On our next leg, we route over Rwanda and along the southern shores of Lake Victoria, back into Tanzania. We are headed for the famous Serengeti and the Ngorongoro crater. Spectacular destinations to fly into.

Hopping the coastal islands back south

From Ngorongoro we will fly a circle around Mount Kilimanjaro and then route in a south easterly direction to Zanzibar. It’s the first island stop on our island hopping back down to the south. Next will be Mafia Island still in Tanzania, and then Isla de Mozambique, or Mozambique Island. Also two very remote destinations from high up on the bucket list.

From Isla de Mozambique, we will fly along the coastline to Vilanculo, and back to South Africa.

This awesome tour is being planned for the second half of June into early July 2021.
The timing for the middle of the year, is not just a personal preference. It is rather part of conscious planning and risk considerations.

Weather and climate considerations

As one can see from the map above, this tour will take us from the South all the way up to just below the geographic equator. With that, the Inter Tropical Convergence Zone (ITCZ) has to be considered in planning.

The ITCZ is the climatic zone where the moisture laden northeasterly and southeasterly trade winds from the northern and southern hemisphere meet. It is a belt of low pressure which circles the earth, and is characterised by large convective clouds and heavy rainfall. There are cumulonimbus formations of huge vertical extent, which represent hazardous conditions for flight. Icing, turbulence, lightning, windshear to name a few.
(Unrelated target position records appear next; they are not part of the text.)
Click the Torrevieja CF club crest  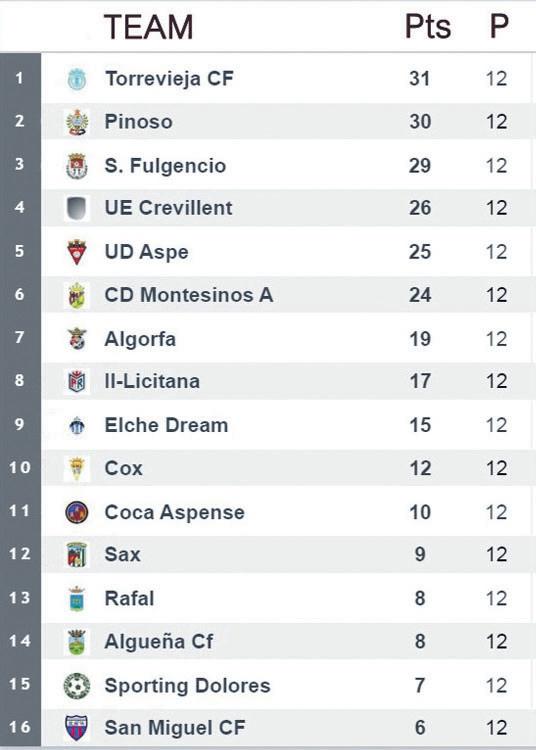pos(77,78)
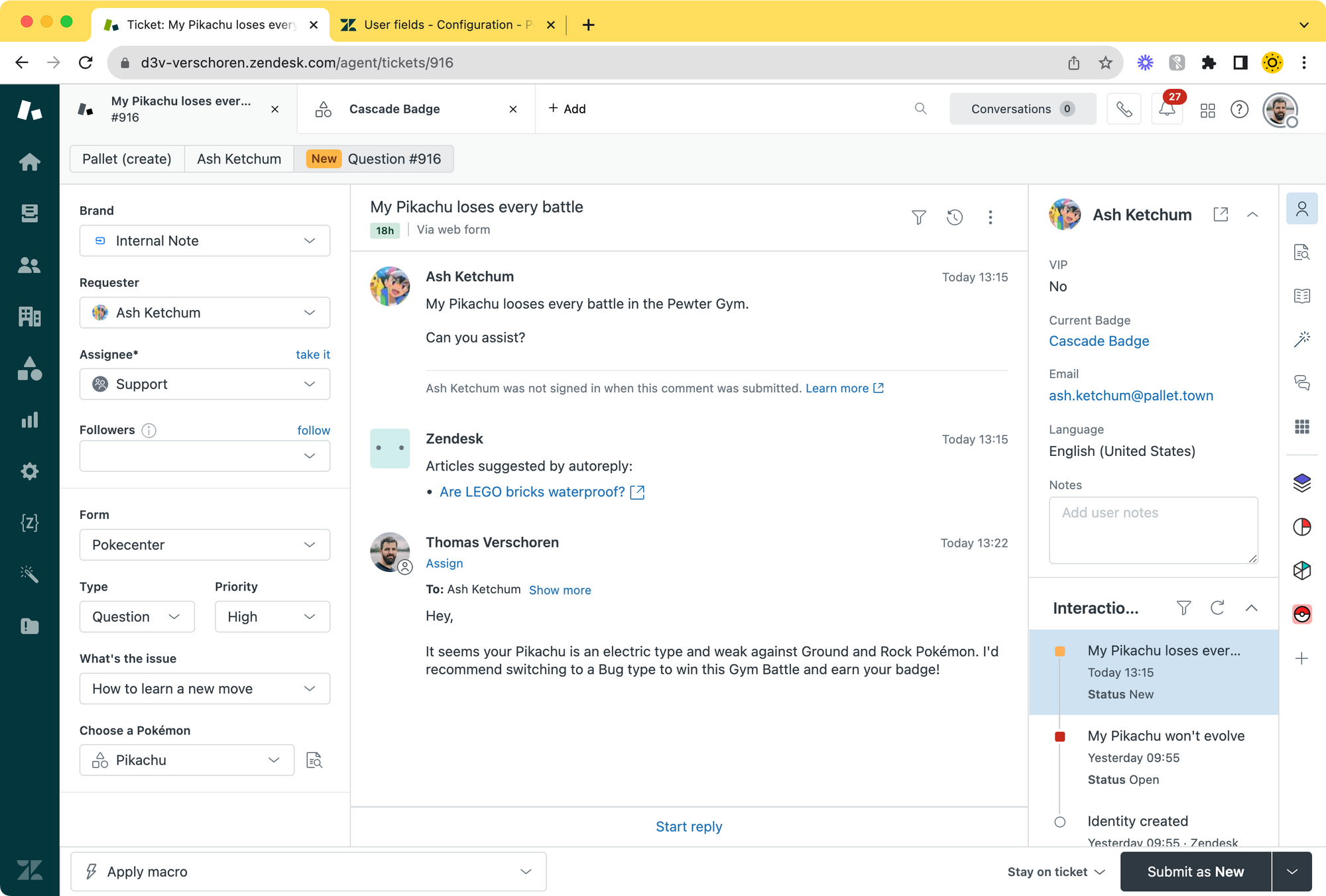The image size is (1326, 896).
Task: Refresh the Interactions history list
Action: pos(1217,608)
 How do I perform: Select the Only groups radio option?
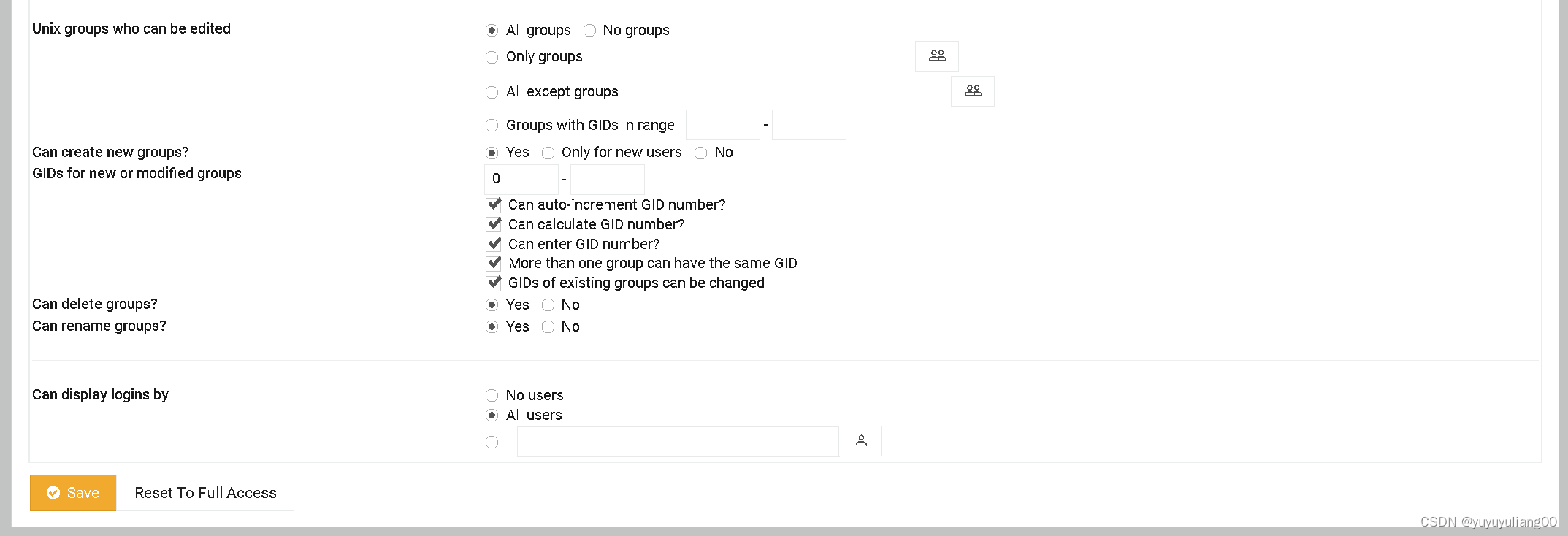(492, 57)
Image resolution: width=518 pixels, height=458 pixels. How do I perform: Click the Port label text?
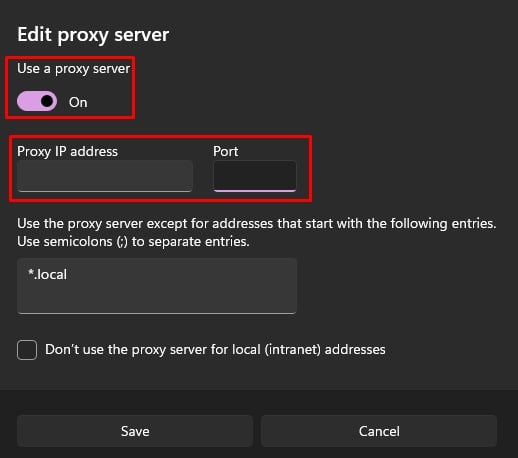click(x=226, y=151)
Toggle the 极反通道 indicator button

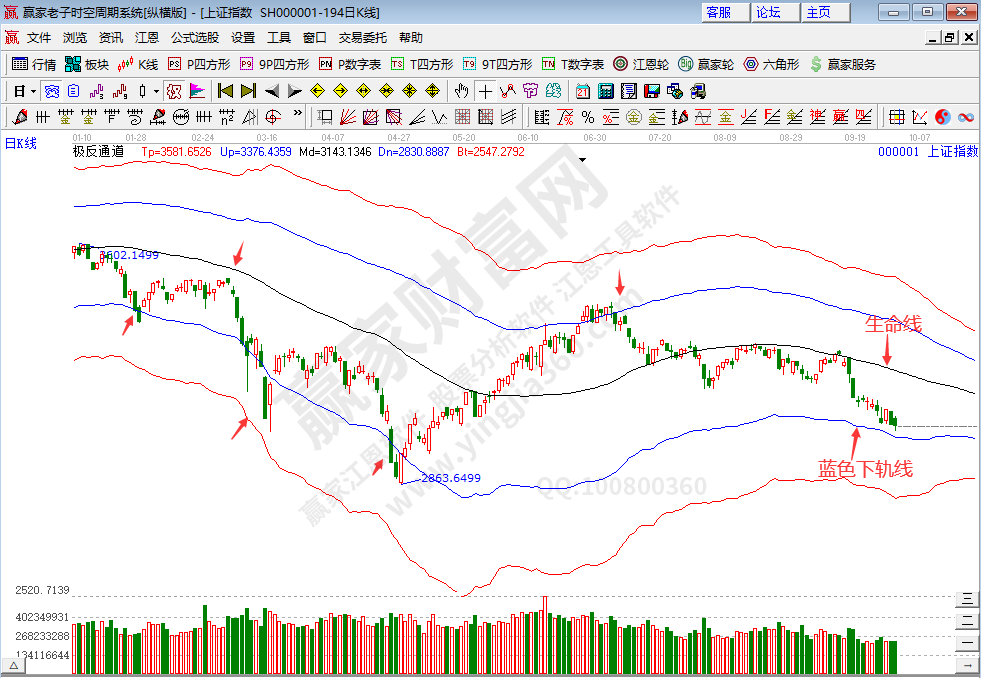point(173,91)
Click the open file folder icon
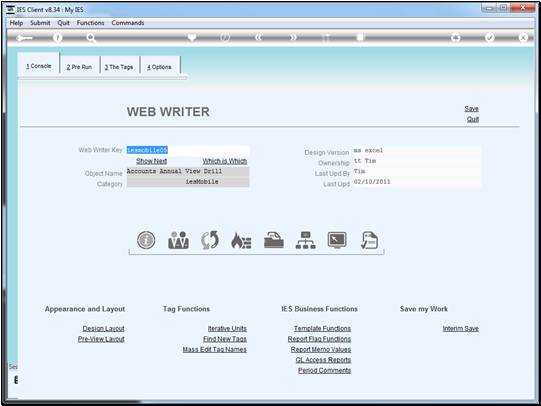 (x=274, y=240)
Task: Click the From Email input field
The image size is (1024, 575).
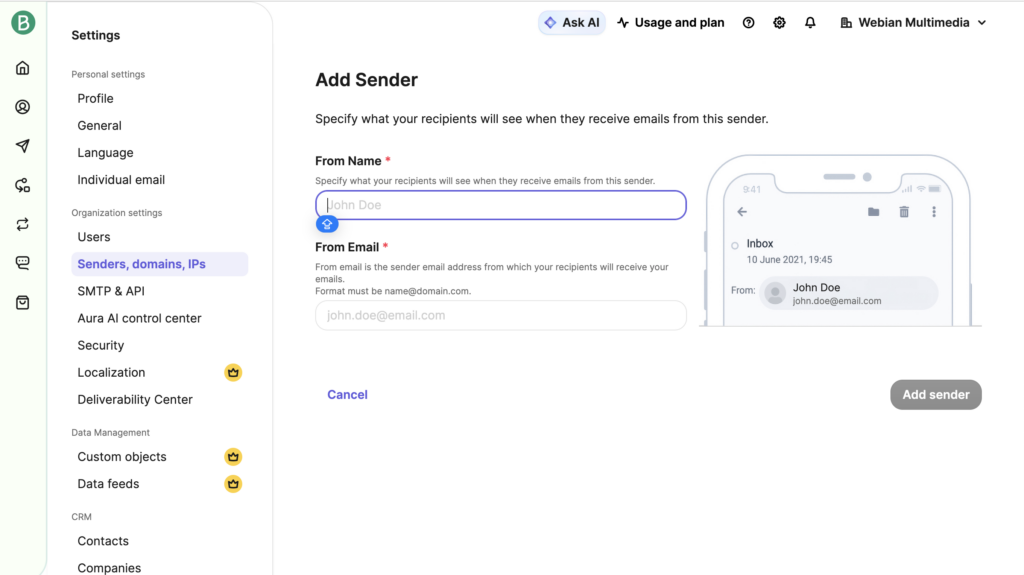Action: (500, 315)
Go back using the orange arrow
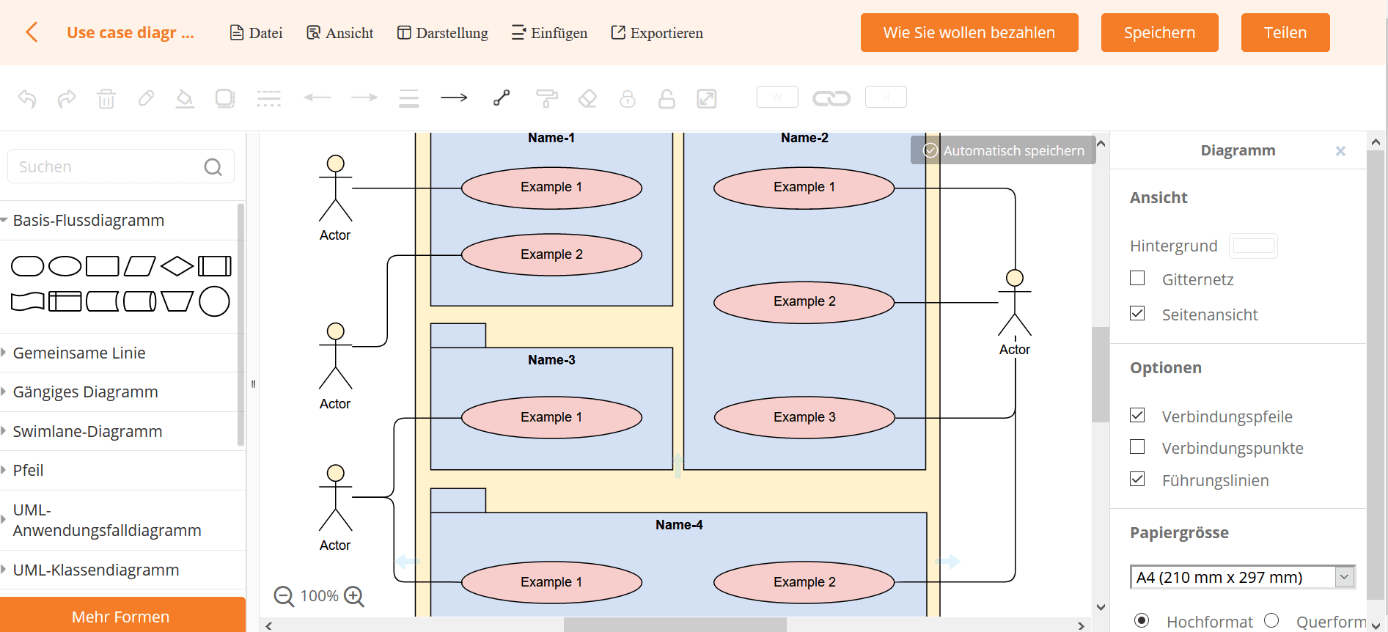1388x632 pixels. pos(32,32)

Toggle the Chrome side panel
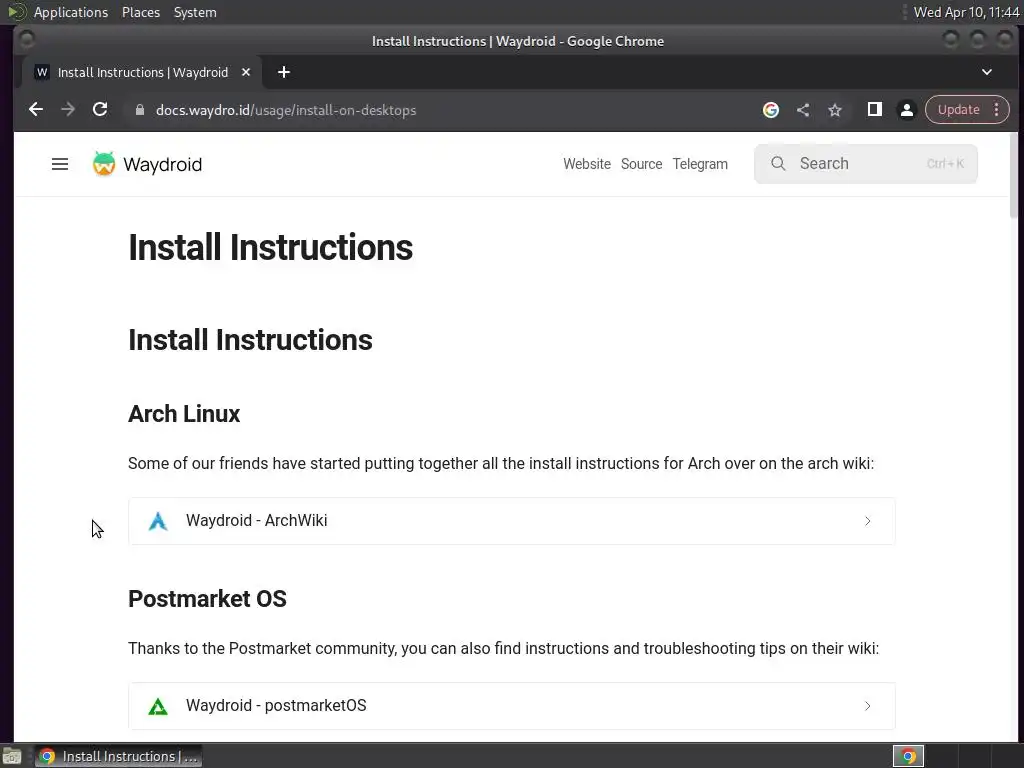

In fact, cumulonimbus clouds in the ITCZ can extend up to and break through the tropopause. That is at about 55 000 feet altitude. So even for large aircraft traversing the ITCZ can be hazardous, and has been. Air France flight AF447 from Rio de Janeiro to Paris on Monday 1 June 2009 got into heavy thunderstorms and icing when crossing the ITCZ. It ultimately triggered a series of human errors and sadly, ended fatally for all on board.

The ITCZ is not stationary, but it tends to move towards the poles with the thermal equator. This north south movement of the ITCZ is more pronounced over a landmass such as Africa than over the oceans, due to the oceans’ relatively higher heat capacity.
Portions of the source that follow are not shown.